Saturday, December 15, 2007

Writing for Style: Eliminating Redundancies

This entry is brought to you by the Department of Redundancy Department.

Don't say the same thing twice and don't take one more word to say what you mean than is needed. This will give your writing power and momentum.

Vigorous writing is concise. A sentence should contain no unnecessary words, a paragraph no unnecessary sentences, for the same reason that a drawing should have no unnecessary lines and a machine no unnecessary parts. This requires not that the writer make all his sentences short, or that he avoid all detail and treat his subjects only in outline, but that every word tell. — William Strunk Jr. in Elements of Style

The Elements of Style, Fourth Edition, William Strunk Jr., E.B. White, Roger Angell

A phrase that repeats itself—like "true fact," "twelve noon," "I saw it with my own eyes"—is sometimes called a pleonasm. Watch out for pleonasms, they are bad habits just waiting to take control of your writing.

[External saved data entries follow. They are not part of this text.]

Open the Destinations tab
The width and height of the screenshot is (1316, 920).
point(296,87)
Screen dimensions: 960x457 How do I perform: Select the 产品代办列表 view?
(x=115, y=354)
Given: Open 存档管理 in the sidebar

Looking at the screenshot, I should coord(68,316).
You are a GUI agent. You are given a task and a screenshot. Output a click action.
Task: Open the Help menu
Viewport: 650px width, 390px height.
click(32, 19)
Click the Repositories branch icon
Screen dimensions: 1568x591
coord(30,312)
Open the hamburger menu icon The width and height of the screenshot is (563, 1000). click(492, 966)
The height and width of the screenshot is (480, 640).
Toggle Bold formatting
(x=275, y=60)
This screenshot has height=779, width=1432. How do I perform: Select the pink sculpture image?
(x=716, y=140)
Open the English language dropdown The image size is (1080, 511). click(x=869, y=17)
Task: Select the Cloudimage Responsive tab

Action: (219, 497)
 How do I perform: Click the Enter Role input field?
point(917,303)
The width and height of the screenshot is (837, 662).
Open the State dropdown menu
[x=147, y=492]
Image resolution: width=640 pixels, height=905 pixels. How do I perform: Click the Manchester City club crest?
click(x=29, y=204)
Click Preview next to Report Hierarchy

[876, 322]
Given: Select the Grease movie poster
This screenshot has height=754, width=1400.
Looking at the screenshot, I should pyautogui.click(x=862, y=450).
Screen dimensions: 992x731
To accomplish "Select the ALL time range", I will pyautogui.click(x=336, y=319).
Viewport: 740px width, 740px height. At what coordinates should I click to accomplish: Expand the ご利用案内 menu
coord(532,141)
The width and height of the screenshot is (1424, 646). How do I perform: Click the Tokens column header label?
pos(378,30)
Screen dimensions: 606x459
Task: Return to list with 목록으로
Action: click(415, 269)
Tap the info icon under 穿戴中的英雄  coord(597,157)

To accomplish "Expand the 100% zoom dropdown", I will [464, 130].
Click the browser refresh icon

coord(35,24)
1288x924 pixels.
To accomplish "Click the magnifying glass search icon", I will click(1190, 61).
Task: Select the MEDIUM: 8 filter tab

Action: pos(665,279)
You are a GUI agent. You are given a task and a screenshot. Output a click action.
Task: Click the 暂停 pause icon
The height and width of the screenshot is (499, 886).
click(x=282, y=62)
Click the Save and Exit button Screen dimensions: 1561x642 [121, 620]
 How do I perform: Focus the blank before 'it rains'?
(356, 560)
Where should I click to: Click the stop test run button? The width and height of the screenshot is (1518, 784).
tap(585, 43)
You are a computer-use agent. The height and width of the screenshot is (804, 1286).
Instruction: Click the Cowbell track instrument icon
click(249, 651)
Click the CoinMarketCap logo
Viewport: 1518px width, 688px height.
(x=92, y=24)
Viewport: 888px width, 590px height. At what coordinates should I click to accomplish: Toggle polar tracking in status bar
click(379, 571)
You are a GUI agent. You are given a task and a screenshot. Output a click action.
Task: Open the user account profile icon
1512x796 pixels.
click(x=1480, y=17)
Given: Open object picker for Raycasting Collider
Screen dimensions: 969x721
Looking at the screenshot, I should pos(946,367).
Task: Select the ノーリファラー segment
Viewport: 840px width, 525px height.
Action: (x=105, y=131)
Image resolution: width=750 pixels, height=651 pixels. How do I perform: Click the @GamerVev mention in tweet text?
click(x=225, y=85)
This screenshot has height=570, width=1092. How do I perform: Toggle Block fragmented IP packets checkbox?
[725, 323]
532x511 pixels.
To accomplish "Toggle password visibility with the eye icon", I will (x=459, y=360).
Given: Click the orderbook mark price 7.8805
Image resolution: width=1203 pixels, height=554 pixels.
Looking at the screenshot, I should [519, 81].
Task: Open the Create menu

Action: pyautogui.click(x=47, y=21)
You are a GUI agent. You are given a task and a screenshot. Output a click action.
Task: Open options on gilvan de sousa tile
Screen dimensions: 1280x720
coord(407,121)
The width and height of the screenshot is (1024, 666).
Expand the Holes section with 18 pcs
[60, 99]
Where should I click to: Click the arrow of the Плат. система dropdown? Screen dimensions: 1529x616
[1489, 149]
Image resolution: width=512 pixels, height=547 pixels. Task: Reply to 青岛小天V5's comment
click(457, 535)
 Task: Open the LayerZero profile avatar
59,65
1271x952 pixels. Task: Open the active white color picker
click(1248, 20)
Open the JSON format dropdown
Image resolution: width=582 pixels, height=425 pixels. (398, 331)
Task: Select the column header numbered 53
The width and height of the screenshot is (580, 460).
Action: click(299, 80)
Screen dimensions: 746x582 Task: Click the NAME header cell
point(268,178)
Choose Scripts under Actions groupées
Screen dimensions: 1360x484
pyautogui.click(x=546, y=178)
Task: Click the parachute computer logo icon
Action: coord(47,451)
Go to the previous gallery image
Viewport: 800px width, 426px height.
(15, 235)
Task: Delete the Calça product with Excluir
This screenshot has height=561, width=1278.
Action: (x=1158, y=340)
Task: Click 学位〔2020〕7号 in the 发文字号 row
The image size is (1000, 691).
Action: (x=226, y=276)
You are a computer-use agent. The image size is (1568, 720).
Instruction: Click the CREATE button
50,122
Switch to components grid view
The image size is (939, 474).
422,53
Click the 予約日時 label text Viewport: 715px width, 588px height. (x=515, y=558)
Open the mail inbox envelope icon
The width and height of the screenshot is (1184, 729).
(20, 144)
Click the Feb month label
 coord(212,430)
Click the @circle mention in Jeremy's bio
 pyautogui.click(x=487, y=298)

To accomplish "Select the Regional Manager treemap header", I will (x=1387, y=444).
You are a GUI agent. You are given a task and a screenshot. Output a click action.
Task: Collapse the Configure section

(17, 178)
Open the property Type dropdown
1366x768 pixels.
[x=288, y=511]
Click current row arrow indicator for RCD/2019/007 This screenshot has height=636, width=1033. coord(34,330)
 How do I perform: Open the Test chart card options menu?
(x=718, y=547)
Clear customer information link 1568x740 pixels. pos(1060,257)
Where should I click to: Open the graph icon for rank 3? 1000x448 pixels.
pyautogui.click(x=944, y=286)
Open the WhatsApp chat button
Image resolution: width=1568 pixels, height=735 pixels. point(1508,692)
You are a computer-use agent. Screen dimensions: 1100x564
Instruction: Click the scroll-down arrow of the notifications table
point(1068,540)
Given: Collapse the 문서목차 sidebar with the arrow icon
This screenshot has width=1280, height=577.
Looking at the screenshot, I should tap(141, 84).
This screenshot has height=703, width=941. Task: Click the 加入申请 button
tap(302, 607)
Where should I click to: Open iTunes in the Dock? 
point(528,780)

Many uneducated citizens who have never attended school continue to vote for better schools.

biography of her life = biography
circle around = circle
consensus of opinion = consensus
cooperate together = cooperate
each and every = each
end result = result
exactly the same = the same
free gift = gift
in spite of the fact that = although
in the event that = if
one and the same = the same
personal opinion = opinion
refer back = refer
revert back = revert
surrounded on all sides = surrounded
we are in receipt of = we have received

Fewer words is almost always better.